↓↓↓

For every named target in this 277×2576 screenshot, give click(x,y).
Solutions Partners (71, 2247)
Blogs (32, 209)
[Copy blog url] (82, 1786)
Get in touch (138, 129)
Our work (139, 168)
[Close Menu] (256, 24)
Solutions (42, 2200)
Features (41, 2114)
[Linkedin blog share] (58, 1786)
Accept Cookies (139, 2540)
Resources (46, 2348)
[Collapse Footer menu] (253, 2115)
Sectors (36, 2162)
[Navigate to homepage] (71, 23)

↑↑↑
↓↓↓

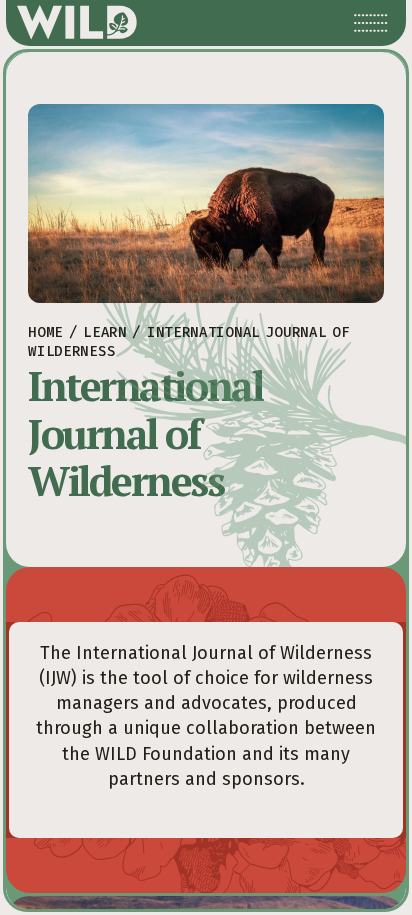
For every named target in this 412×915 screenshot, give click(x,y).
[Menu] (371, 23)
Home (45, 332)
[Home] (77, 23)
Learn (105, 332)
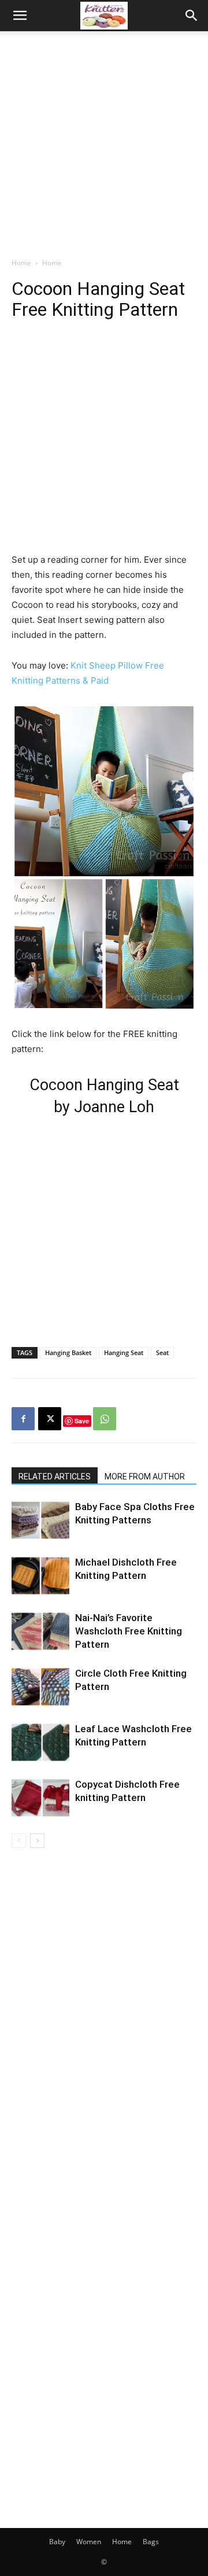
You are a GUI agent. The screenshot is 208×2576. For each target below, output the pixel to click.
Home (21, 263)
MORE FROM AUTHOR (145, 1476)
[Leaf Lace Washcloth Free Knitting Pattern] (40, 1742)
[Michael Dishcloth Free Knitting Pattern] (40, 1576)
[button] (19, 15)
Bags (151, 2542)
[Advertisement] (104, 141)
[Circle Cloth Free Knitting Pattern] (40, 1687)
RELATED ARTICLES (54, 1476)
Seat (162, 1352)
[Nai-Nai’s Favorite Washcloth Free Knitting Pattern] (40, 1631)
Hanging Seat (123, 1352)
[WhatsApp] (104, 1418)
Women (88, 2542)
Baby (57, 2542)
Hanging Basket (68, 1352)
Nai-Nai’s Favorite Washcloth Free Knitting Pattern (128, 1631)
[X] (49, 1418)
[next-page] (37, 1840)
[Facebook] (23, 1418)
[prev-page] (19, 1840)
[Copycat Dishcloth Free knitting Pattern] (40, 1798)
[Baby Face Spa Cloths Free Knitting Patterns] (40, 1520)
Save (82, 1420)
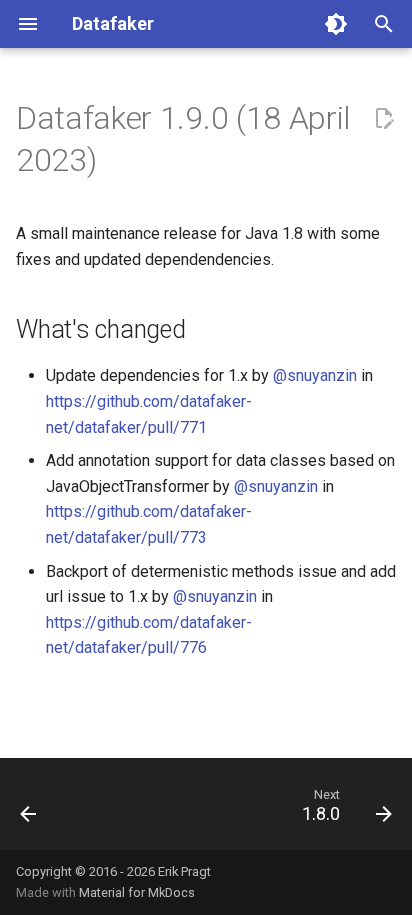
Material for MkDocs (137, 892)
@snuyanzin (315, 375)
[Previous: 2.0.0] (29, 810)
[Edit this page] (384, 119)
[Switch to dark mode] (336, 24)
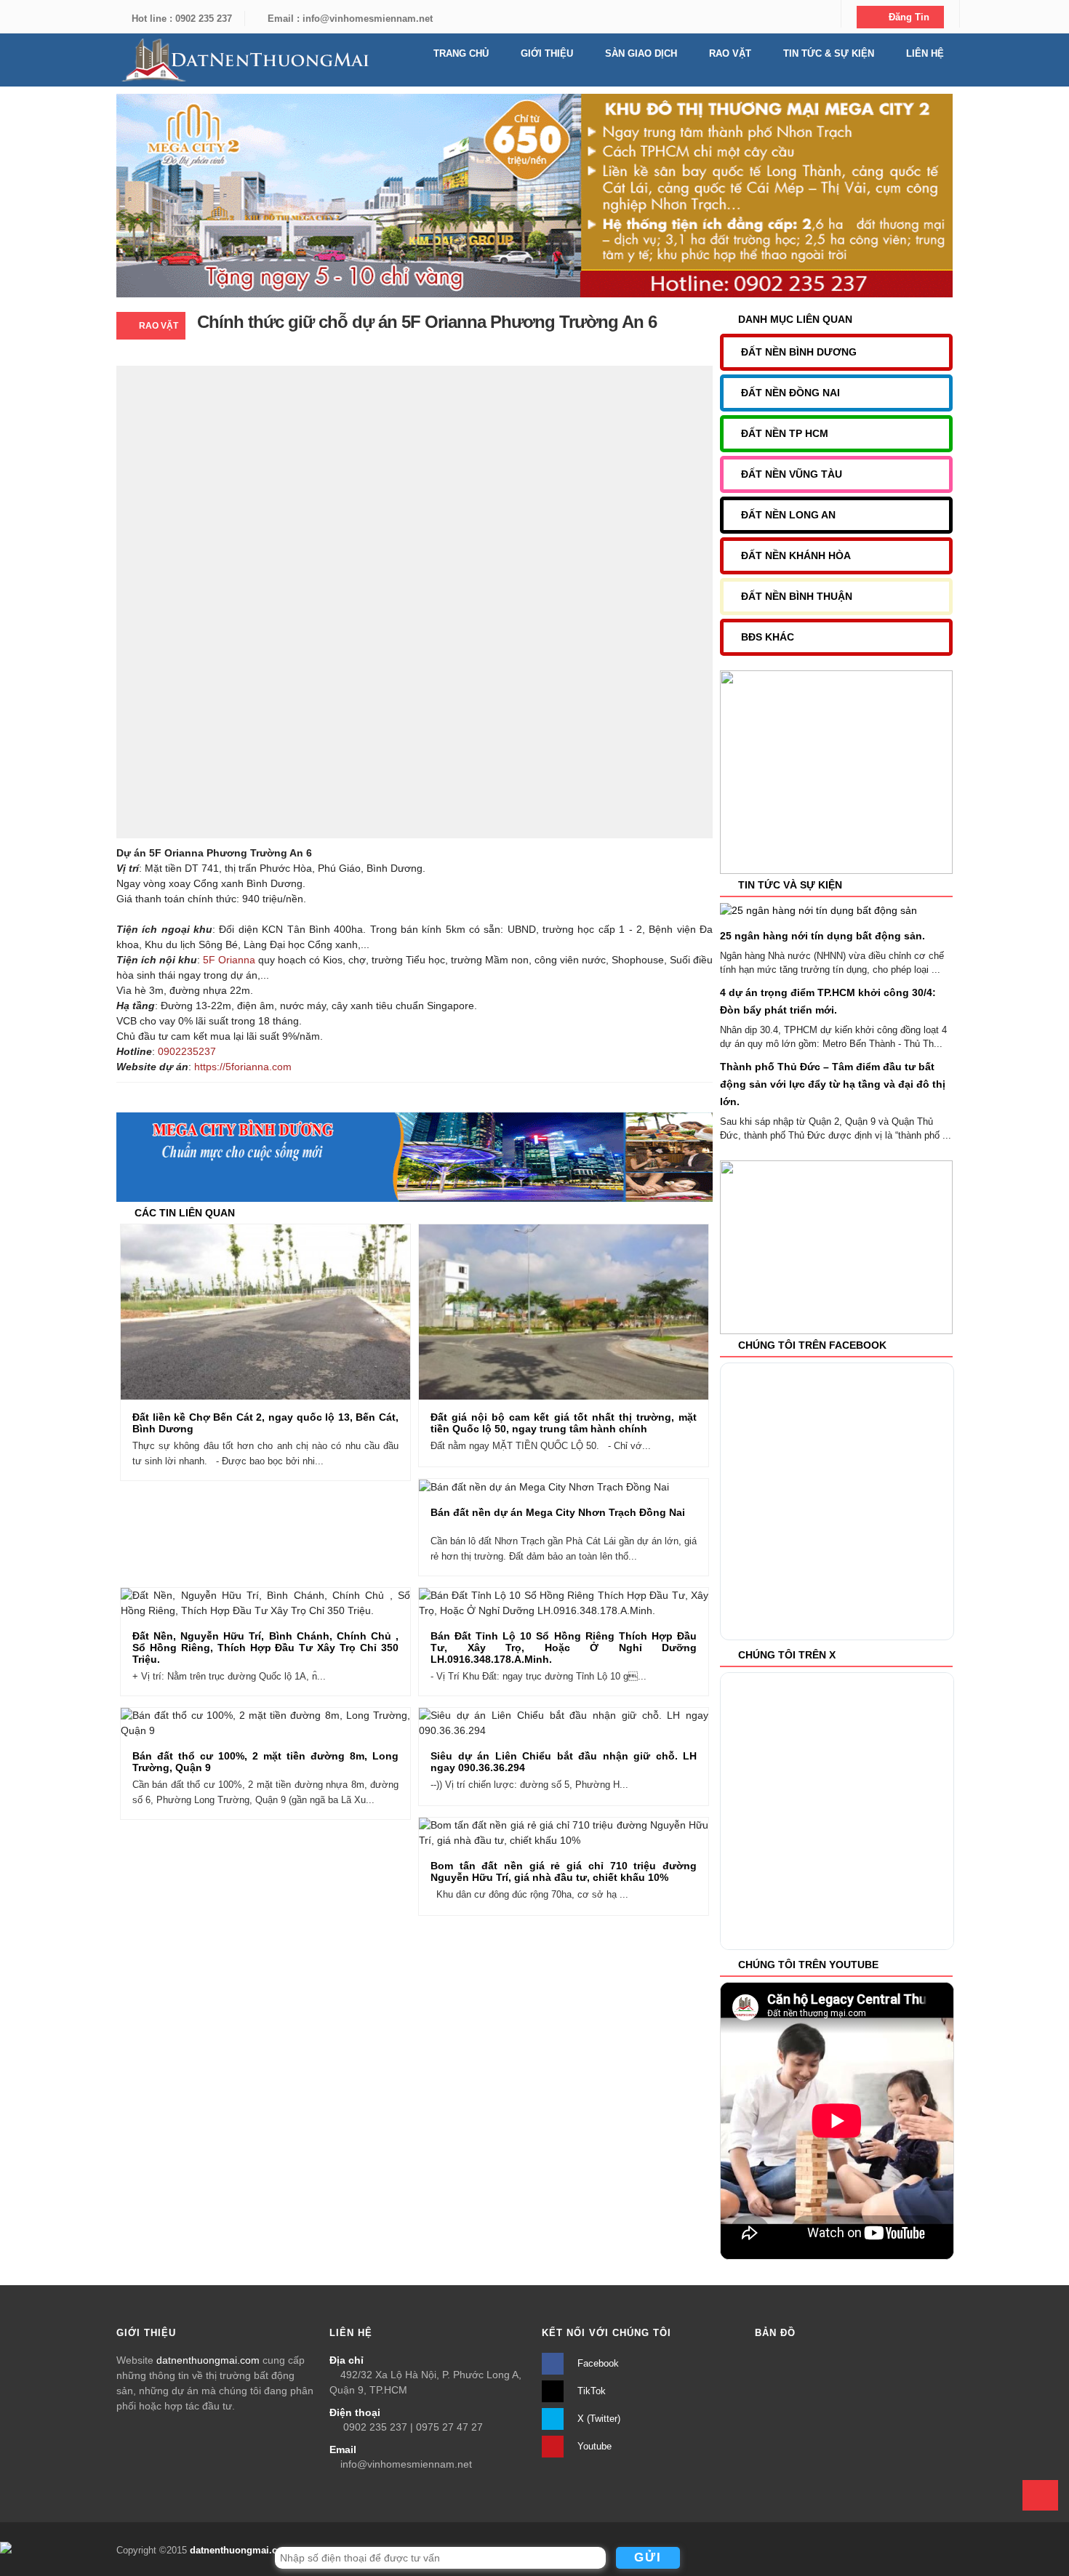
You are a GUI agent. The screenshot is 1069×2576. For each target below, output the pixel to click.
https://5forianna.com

↑↑↑
↓↓↓

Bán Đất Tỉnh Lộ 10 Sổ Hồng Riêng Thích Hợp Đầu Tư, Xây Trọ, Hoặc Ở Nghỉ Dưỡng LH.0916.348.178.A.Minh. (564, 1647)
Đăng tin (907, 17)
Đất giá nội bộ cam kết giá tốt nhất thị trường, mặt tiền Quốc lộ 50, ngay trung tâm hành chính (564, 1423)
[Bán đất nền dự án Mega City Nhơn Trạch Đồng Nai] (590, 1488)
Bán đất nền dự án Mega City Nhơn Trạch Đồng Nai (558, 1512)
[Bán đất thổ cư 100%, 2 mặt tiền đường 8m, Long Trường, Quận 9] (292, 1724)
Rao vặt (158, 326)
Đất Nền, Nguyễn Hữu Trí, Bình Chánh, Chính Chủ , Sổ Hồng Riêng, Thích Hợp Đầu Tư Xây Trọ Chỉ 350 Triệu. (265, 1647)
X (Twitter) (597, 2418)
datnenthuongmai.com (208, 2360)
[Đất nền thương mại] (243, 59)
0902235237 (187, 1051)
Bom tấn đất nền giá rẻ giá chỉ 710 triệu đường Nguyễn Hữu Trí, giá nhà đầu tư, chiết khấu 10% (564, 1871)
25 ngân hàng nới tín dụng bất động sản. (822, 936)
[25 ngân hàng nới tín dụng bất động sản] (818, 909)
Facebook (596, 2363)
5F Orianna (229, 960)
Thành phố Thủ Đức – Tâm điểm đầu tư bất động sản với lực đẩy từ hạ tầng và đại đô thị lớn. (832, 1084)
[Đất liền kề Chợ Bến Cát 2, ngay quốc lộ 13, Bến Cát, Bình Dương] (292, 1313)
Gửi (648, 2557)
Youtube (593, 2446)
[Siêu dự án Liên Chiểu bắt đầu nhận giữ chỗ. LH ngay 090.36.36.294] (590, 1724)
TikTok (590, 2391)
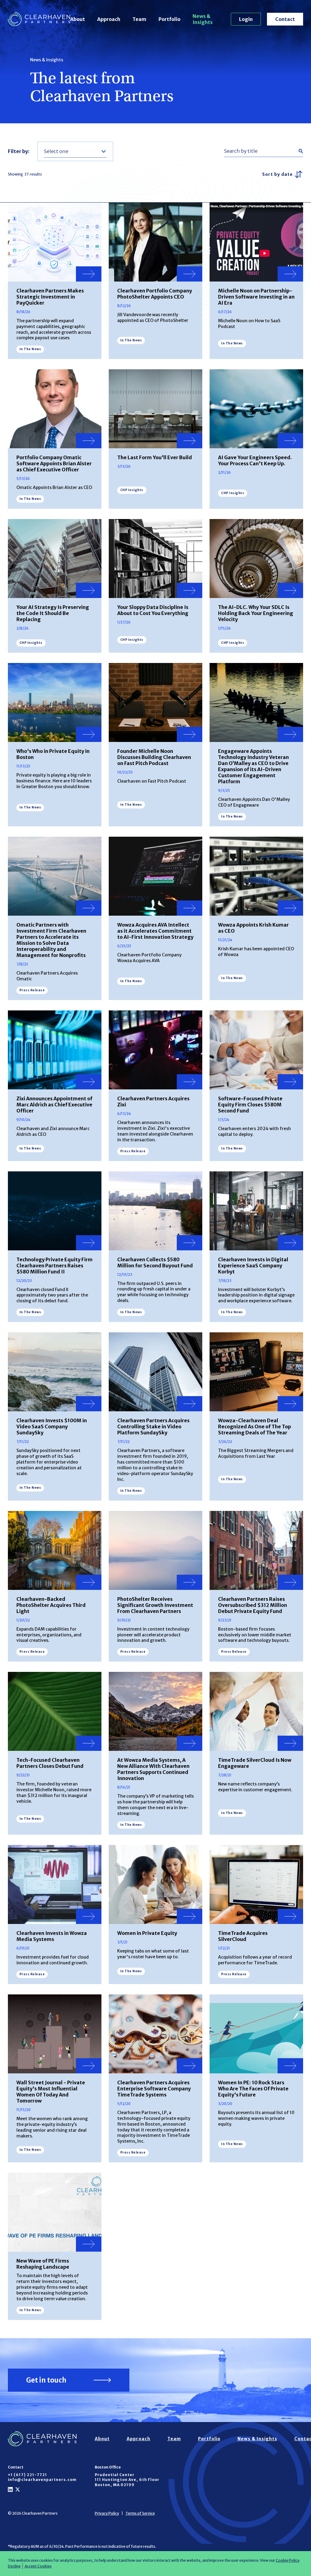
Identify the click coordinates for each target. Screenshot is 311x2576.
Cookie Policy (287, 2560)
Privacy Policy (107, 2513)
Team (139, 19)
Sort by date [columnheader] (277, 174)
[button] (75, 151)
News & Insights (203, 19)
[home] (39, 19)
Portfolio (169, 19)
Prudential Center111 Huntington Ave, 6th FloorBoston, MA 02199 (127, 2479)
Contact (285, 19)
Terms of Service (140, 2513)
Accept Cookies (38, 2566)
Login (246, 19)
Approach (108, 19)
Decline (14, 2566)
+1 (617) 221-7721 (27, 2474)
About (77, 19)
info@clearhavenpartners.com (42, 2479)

↑↑↑

When a line of the records has the word "Free", pick it out and copy it.

[Leaf Lace Washcloth Free Knitting Pattern] (40, 1742)
[Michael Dishcloth Free Knitting Pattern] (40, 1576)
[Circle Cloth Free Knitting Pattern] (40, 1687)
[Nai-Nai’s Favorite Washcloth Free Knitting Pattern] (40, 1631)
Nai-Nai’s Favorite Washcloth Free Knitting Pattern (128, 1631)
[Copycat Dishcloth Free knitting Pattern] (40, 1798)
[Baby Face Spa Cloths Free Knitting Patterns] (40, 1520)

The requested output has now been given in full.